Media conglomerate Tribune Company has ended months of speculation over its future by deciding to take the company private with $315 million in financing from real estate baron Sam Zell. As part of the deal, which is intended to keep Tribune's newspaper and broadcast station holdings intact, Tribune shareholders will receive $34 per share, a 5.9% premium over Friday's closing price of $32.11.
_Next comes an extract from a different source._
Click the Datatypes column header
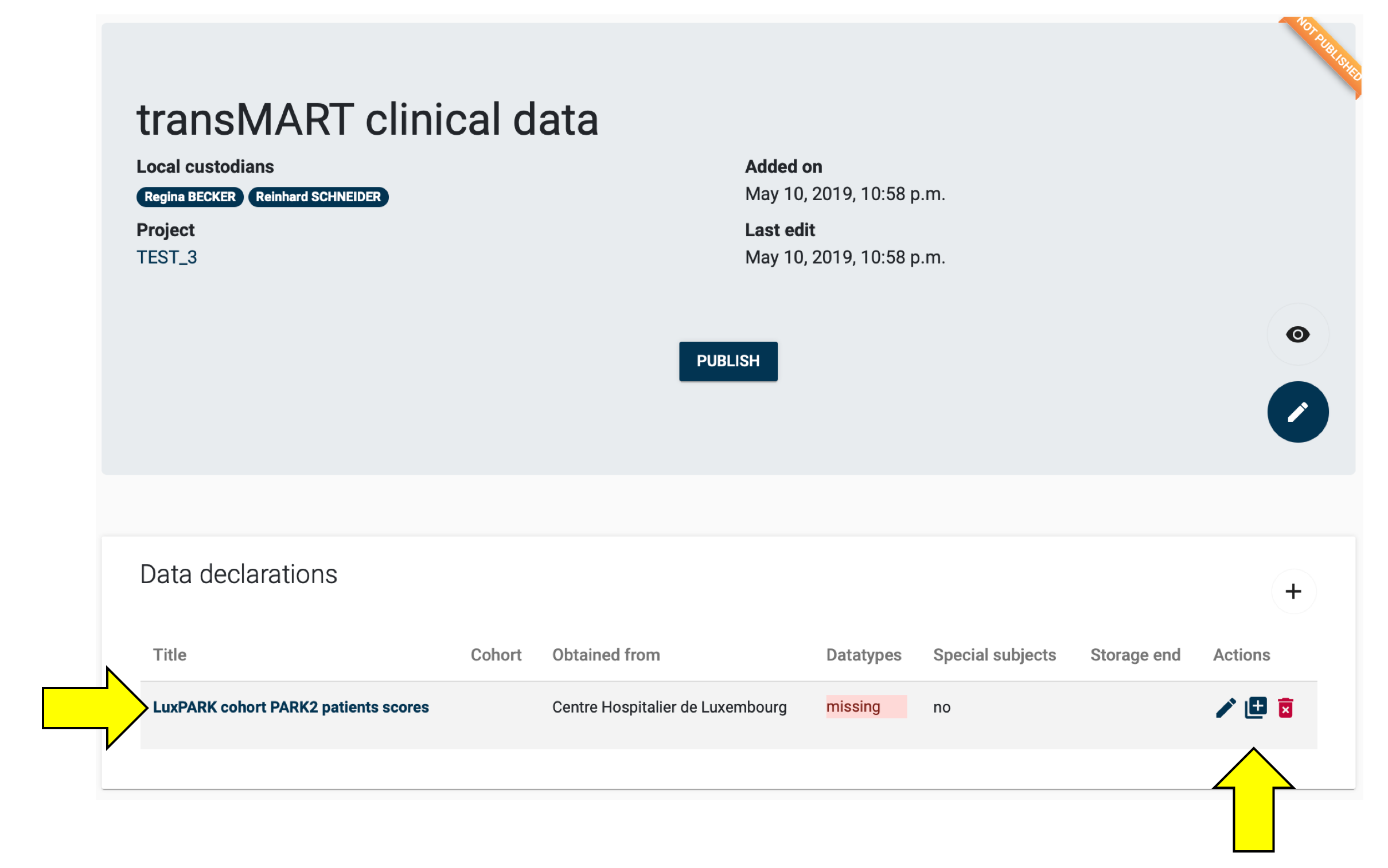Image resolution: width=1388 pixels, height=868 pixels. [863, 655]
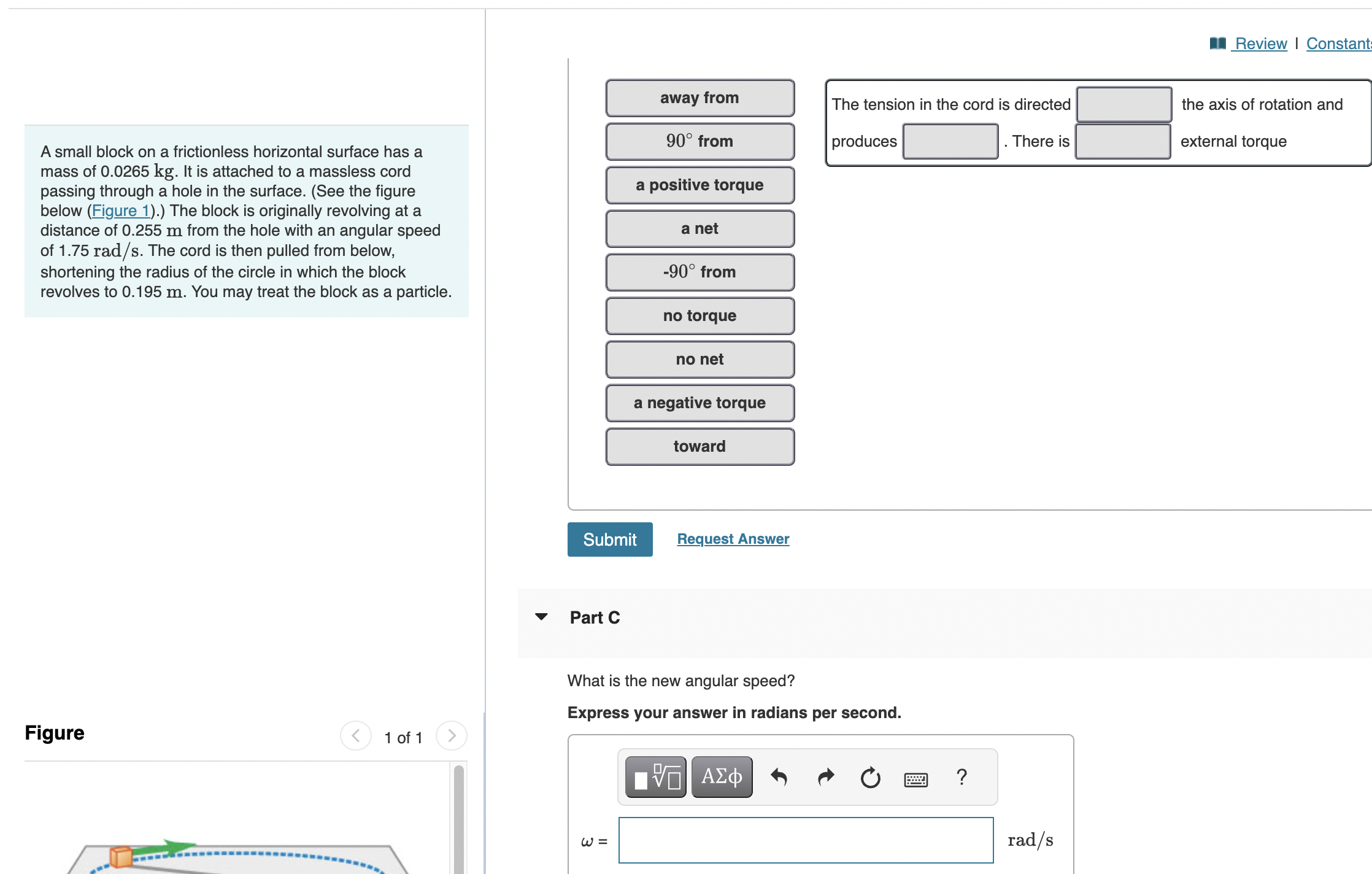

Under the deal, Zell will join the Tribune board after his initial investment and then will become chairman when the transaction closes. An Employee Stock Ownership Plan (ESOP) will hold all of Tribune’s outstanding common stock, and Zell will hold a subordinated note and a warrant entitling him to acquire 40 percent of Tribune’s common stock, at an aggregate exercise price initially of $500 million. Zell will join the Tribune board upon completion of his initial investment and will become chairman when the merger closes; Dennis FitzSimons, Tribune's current chairman, president and chief executive officer, will remain a member of the board, along with at least five independent directors and an additional director affiliated with Zell.
Tribune also announced that it will sell its Chicago Cubs baseball franchise after the close of the 2007 baseball season, along with its 25 percent stake in regional cable sports network Comcast SportsNet Chicago. The Cubs sale, which would be subject to the approval of Major League Baseball, is expected to be completed in this year’s fourth quarter, said Tribune, without naming a prospective buyer.
Tribune has long-term contracts in place for Cubs programming on its television and radio properties WGN-TV, Superstation WGN and WGN-AM Radio as well as Comcast SportsNet Chicago, which was launched in 2004 and will broadcast 72 regular season Cubs games in 2007.
The first stage of the privatization transaction, anticipated to be completed in the second quarter of 2007, is a cash tender offer for approximately 126 million shares at $34 per share. The tender offer, which would return some $4.3 billion to shareholders, will be funded by incremental borrowings and a $250 million investment from Zell. The second stage is a "merger," expected to close in the fourth quarter, in which the remaining publicly-held shares will receive $34 per share. Zell will make an additional investment of $65 million in connection with the merger, bringing his investment in Tribune to $315 million.
Tribune said that its board of directors, on the recommendation of a special committee composed of independent directors, has approved the agreements and will recommend Tribune shareholder approval. Representatives of the Chandler family, which has been pushing for a change in Tribune's corporate structure for years in order to monetize their stake in the company, abstained from voting as directors. But Tribune says that the Chandler Trusts have agreed to vote in favor of the transaction.
"As a private company, Tribune will have greater flexibility to transform our publishing/interactive and broadcasting businesses with an eye toward long-term growth," said Fitzsimons in a statement. "Importantly, our employees will have a significant stake in the company’s future. Tribune’s local media businesses have succeeded through the years by serving their communities well, by providing great journalism and programming to readers, viewers and listeners and by creating value for advertisers who need to reach them. That will not change."